=== Exercise passage ===
|26 November, 2019

Colony Capital is easy target even minus politics

olony has approximately $53bln in assets under management

Colony Capital CEO Thomas Barrack speaks at the Republican National Convention in Cleveland, Ohio, U.S. July 21, 2016.

Colony Capital CEO Thomas Barrack speaks at the Republican National Convention in Cleveland, Ohio, U.S. July 21, 2016.

Reuters/Mike Segar

NEW YORK  - Not everything revolves around President Donald Trump, hard as it is to believe. Activist investor Blackwells Capital is calling for Tom Barrack, who chaired the U.S. president’s Inaugural Committee, to be replaced as chief executive of Colony Capital, a real-estate and investment-management firm with $53 billion in assets under management. Barrack may have been distracted by the Trump connection. But the real issues are more mundane: lousy returns and toothless corporate governance.

Barrack has some explaining to do in response to Blackwells’ concerns, outlined on Tuesday. Chief among them is the $2.4 billion Colony’s battered share price. It’s down about 65% since the closing of a tri-party merger with NorthStar Asset Management and NorthStar Realty Finance in 2017. It looks as if Colony overpaid for already overvalued assets, as the company is now trading at less than half its book value, according to Refinitiv data.

Then there are the funds managed under Colony’s umbrella. The Financial Times concluded earlier this year, considering data for 18 different funds raised between 1991 and 2015, that an average investor had lost around 3.7 cents for each dollar invested. Composite analysis like this can be misleading, but overall underperformance is consistent with the management company’s stock price trajectory over the past few years.

Yet no one seems to be holding Barrack accountable. Colony has said he will step down in 2021. But the company’s board seems to have rubber-stamped his successor, Marc Ganzi – a friend of Barrack’s who has never led a public company. Ganzi ran Digital Bridge, a recent Colony acquisition. That’s why Blackwells is also nominating five directors to replace some of the incumbents at Colony’s next annual meeting.

=== Records provided ===
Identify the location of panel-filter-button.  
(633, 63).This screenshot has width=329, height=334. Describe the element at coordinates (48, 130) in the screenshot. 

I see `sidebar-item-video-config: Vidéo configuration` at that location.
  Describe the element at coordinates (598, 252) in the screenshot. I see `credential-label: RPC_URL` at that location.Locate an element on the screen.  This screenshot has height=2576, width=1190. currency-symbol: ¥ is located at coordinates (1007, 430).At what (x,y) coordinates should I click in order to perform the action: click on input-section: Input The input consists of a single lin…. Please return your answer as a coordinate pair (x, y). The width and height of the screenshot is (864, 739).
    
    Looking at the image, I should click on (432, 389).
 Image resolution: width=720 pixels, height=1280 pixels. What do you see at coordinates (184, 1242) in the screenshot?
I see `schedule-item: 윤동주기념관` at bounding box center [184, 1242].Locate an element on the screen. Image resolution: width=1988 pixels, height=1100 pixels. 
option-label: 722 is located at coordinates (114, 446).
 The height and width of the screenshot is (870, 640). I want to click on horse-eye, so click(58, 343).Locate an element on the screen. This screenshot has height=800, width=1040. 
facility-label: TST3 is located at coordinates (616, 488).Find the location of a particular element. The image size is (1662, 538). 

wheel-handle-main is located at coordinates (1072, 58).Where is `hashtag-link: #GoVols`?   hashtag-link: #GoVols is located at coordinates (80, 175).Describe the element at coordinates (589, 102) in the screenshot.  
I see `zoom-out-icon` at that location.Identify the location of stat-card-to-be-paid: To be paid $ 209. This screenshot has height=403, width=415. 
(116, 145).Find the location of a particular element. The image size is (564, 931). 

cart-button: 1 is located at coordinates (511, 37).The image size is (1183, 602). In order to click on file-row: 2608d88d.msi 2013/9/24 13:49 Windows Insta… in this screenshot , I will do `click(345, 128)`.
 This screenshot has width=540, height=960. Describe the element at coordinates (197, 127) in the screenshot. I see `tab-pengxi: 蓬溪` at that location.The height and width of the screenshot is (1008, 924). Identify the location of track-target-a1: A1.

=== Exercise requirements ===
• a. Write out the passage of the Colony Capital article starting at "Colony Capital is" and ending at "toothless corporate governance.".
• b. For each statement, say yes or no depending on whether it agrees with the Colony Capital article, and quote the words that decide it. (i) Blackwells is nominating five directors to replace some of Colony's incumbents. (ii) Marc Ganzi has previously led a public company. (iii) Colony's share price has fallen about 50% since the 2017 tri-party merger closed.

=== Solution set ===
• a.
Colony Capital is easy target even minus politics

olony has approximately $53bln in assets under management

Colony Capital CEO Thomas Barrack speaks at the Republican National Convention in Cleveland, Ohio, U.S. July 21, 2016.

Colony Capital CEO Thomas Barrack speaks at the Republican National Convention in Cleveland, Ohio, U.S. July 21, 2016.

Reuters/Mike Segar

NEW YORK  - Not everything revolves around President Donald Trump, hard as it is to believe. Activist investor Blackwells Capital is calling for Tom Barrack, who chaired the U.S. president’s Inaugural Committee, to be replaced as chief executive of Colony Capital, a real-estate and investment-management firm with $53 billion in assets under management. Barrack may have been distracted by the Trump connection. But the real issues are more mundane: lousy returns and toothless corporate governance.

• b.
(i) Yes: "Blackwells is also nominating five directors to replace some of the incumbents at Colony’s next annual meeting"
(ii) No: "a friend of Barrack’s who has never led a public company"
(iii) No: "It’s down about 65% since the closing of a tri-party merger"